• **Passage to read**:
Earth's 4.5-billion-year history is filled with several turning points
when temperatures changed dramatically, asteroids bombarded the planet
and life forms came and disappeared. But one of the biggest moments in
Earth's lifetime is the Cambrian explosion of life, roughly 540 million
years ago, when complex, multi-cellular life burst out all over the
planet.
While scientists can pinpoint this pivotal period as leading to life as
we know it today, it is not completely understood what caused the
Cambrian explosion of life.
Now geologists
Martin Kennedy
of UC Riverside and L. Paul Knauth of Arizona State University believe
they have found the trigger for the Cambrian explosion: a massive
greening of the planet by non-vascular plants (plants with no roots,
stems or leaves) that began roughly 700 million years ago.
This period, the researchers argue, set the table for the ensuing
explosion of life through the development of early soil that
sequestered carbon, led to the build up of oxygen and allowed higher
life forms to evolve.

• **Recorded data**:

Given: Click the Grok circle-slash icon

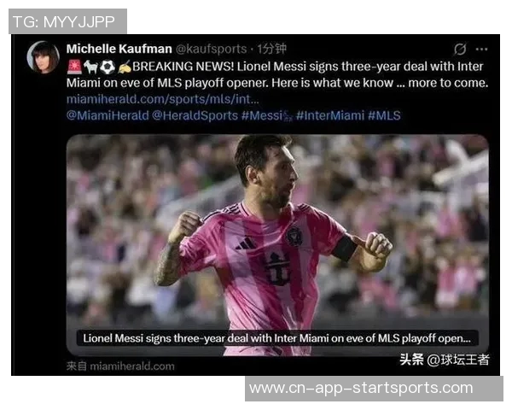Looking at the screenshot, I should 460,50.
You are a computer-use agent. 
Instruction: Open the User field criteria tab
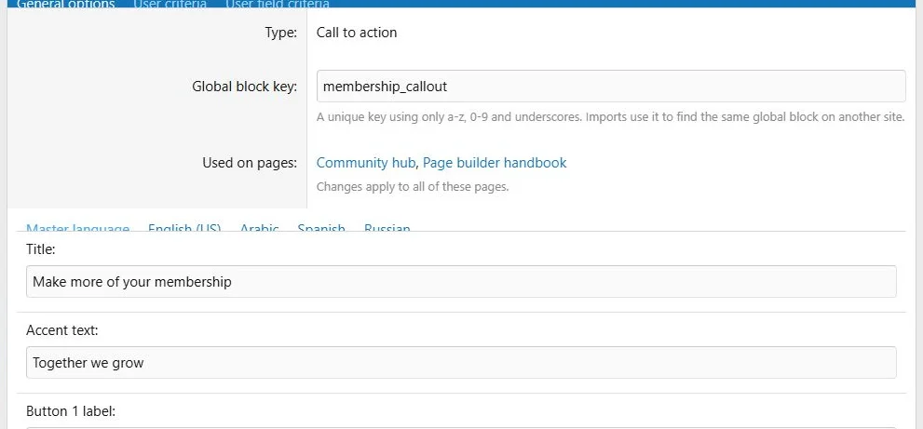[278, 4]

• **Things to do**:
1. Can you give the passage on the Cambrian explosion again from "Now geologists" to "forms to evolve.", swapping "greening" out for "covering"?
2. How would you carry on the passage about the Cambrian explosion past its last sentence?

• **Task results**:
1.
Now geologists
Martin Kennedy
of UC Riverside and L. Paul Knauth of Arizona State University believe
they have found the trigger for the Cambrian explosion: a massive
covering of the planet by non-vascular plants (plants with no roots,
stems or leaves) that began roughly 700 million years ago.
This period, the researchers argue, set the table for the ensuing
explosion of life through the development of early soil that
sequestered carbon, led to the build up of oxygen and allowed higher
life forms to evolve.

2.
"Our evidence suggests this very important step took place just at the
end of the Precambrian-that is just before animals appear in the fossil
record," said Kennedy, a professor of geology in the
Department of Earth Sciences and the director of the Graduate Program in
Global Climate and Environmental Change.
"It's likely not a coincidence because one of the important effects on
the biosphere that the terrestrial realm has today is atmospheric
oxygen control. Without such control, the atmosphere would not have had
sufficient oxygen to allow animals to breath."
"Today, the terrestrial biota-trees and plants-are critical for
controlling the atmospheric composition, but it hasn't always been that
way," Kennedy said. "For most of Earth's history the terrestrial
surface was largely barren."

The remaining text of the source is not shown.